The only possible solution to the Gazans’ plight is peace between Israel and the West Bank Palestinians, and their joining hands to put an end to the terrorist dictatorship in Gaza. That’s not impossible, because Israeli Prime Minister Benjamin Netanyahu will surely not be part of the next Israeli government and Palestinian Authority leaders surely recognize by now that “returning” substantially more than 5 million “refugees” to an Israel where all but a few have never lived is a barrier to peace.
George B. Driesen, Bethesda
The writer is a rabbi.
I am an observant Jewish woman. At the ceremony that made me one, I received candlesticks that said they were “made in Palestine.” In 1948, Jewish people all over the world celebrated the birth of Israel. Through the years, there has always been strife, but the state has survived many confrontations with its neighbors. The recent trouble in Gaza is extremely sad.
Although I have a strong allegiance to Israel, I yearn for peace with all its neighboring countries, and most Jewish Americans have their opinions about how that can be achieved. The parties themselves must come to the realization that coexistence is paramount and peace will come only when there is “give and take” on all sides.
Tearfully, I watched the rockets and the faces of those who are witnessing death and destruction. This must end. I fervently pray that soon this part of the Middle East will negotiate a peaceful settlement. Israel, with all of its amazing growth and production and with a population so dedicated, resourceful and humanitarian, should find a way to assist, not resist, its neighbors.
Alice L. Haber, Frederick
In the May 16 news article “Israeli-Palestinian conflict: A chronology,” the most important date is missing.
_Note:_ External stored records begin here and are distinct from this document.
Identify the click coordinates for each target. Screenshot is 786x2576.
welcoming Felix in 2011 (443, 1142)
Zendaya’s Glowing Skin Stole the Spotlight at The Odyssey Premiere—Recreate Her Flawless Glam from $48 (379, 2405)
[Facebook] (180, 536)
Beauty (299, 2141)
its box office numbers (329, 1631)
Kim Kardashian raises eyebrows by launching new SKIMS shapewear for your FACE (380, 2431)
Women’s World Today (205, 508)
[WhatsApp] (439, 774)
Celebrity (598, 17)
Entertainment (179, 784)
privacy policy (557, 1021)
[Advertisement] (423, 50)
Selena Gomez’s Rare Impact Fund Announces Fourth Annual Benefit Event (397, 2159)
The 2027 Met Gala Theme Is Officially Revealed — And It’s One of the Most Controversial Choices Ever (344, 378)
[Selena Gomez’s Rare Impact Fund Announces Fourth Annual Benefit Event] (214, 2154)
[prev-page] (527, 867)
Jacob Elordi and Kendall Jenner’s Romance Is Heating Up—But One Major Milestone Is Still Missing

The current conflict did not start on May 15, 1948, when the British mandate for Palestine ended and Israel declared its independence. It started several months earlier, on Nov. 29, 1947, when the U.N. General Assembly voted for partition of the area, with fixed boundaries, into Jewish and Arab states.
I was there and clearly remember that night. Jews were dancing in the streets to celebrate, but the Arab response was to begin attacking Jewish areas with the stated declaration of pushing the Jews into the sea. And the rest, as they say, is history.